Description of the task: Only the lines from the one containing "Image resolution: width=407" through the one containing "You are a computer-use agent." should be printed, exactly as they appear below, with both ends included.

Data extracts:
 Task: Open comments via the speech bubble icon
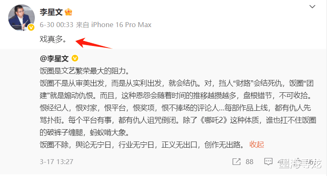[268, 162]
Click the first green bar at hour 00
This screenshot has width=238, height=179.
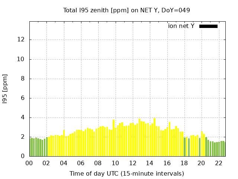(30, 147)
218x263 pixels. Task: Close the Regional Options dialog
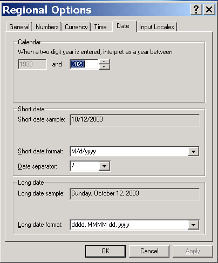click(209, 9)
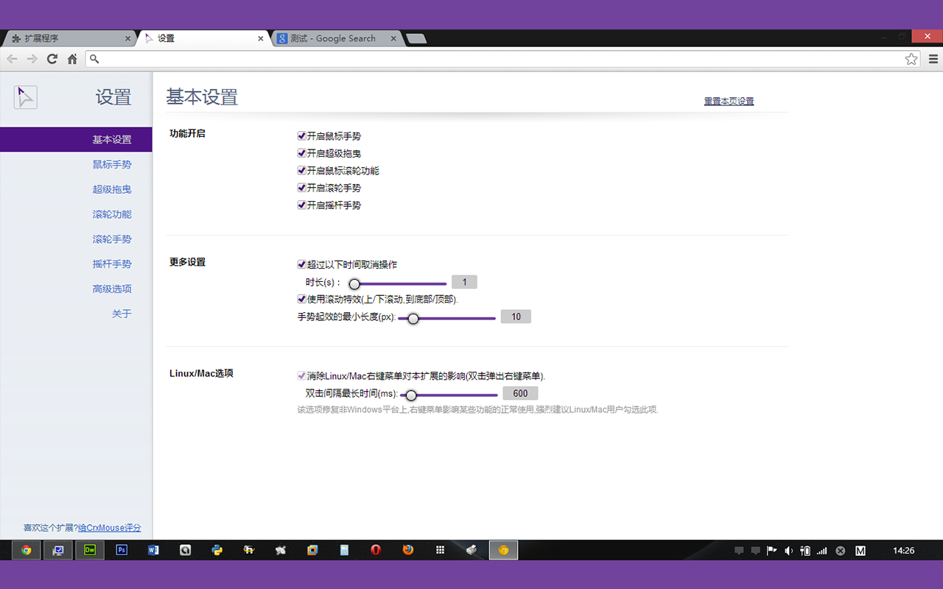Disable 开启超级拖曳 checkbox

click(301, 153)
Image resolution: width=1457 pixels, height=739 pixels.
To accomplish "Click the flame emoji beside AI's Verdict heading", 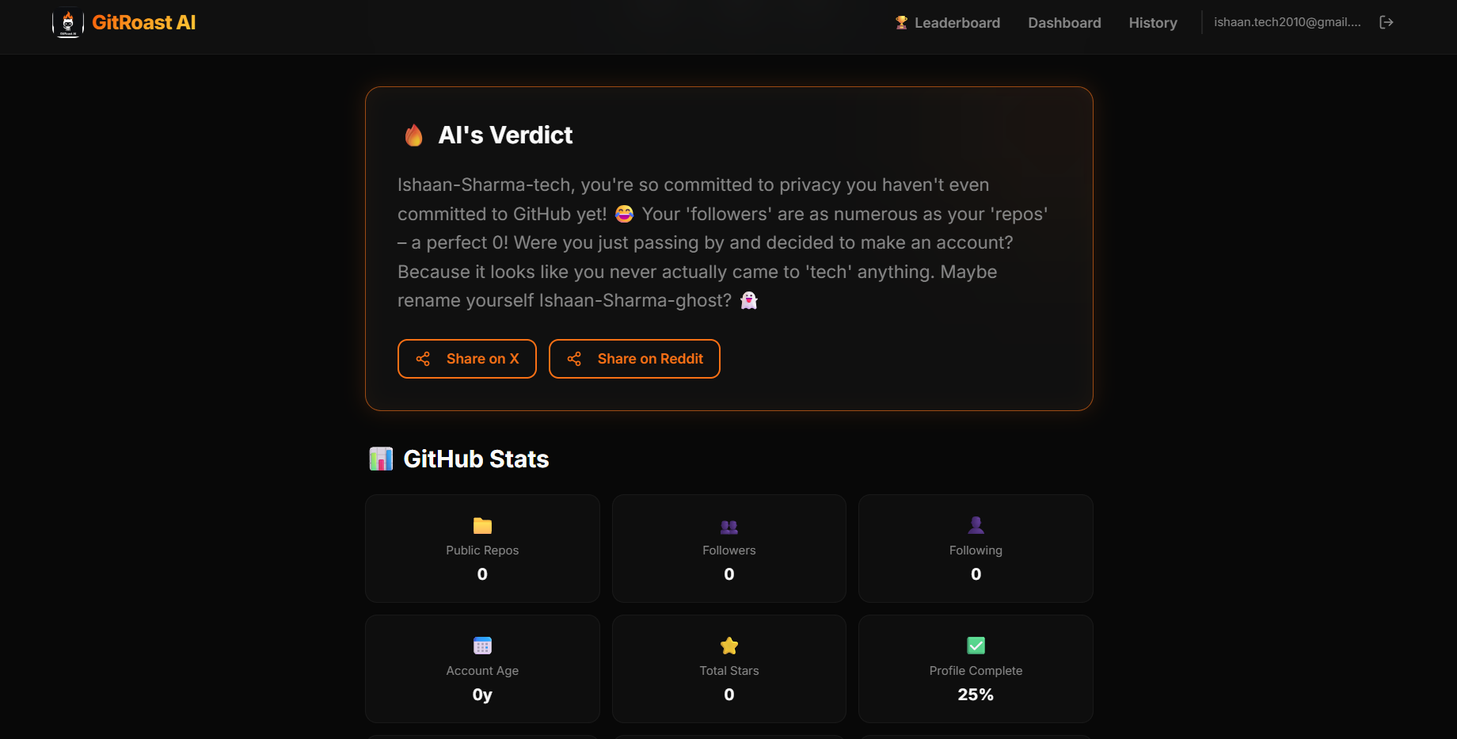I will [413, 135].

...

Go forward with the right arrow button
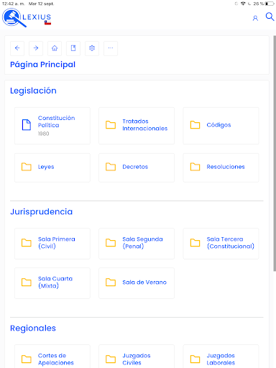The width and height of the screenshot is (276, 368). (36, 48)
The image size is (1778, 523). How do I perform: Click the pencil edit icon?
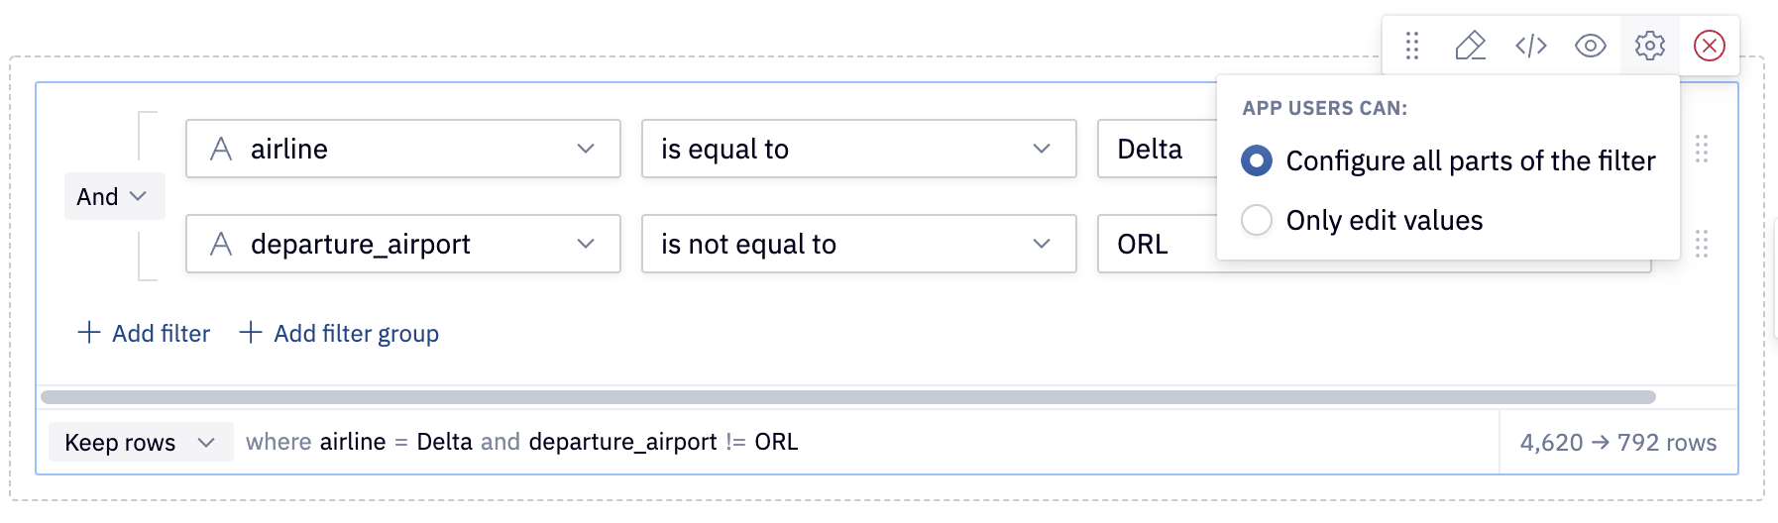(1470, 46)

...

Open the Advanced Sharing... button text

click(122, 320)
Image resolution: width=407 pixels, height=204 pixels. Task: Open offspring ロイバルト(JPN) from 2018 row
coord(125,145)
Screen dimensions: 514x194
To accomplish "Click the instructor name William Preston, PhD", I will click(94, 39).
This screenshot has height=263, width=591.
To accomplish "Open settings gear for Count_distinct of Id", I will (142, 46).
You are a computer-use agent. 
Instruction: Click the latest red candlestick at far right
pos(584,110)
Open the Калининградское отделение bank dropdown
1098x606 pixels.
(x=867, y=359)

Exercise result:
Image resolution: width=407 pixels, height=204 pixels. Task: Open offspring ロイバルト(JPN) from 2018 row
coord(125,145)
Screen dimensions: 514x194
To accomplish "Click the instructor name William Preston, PhD", I will click(94, 39).
This screenshot has height=263, width=591.
To accomplish "Open settings gear for Count_distinct of Id", I will (142, 46).
You are a computer-use agent. 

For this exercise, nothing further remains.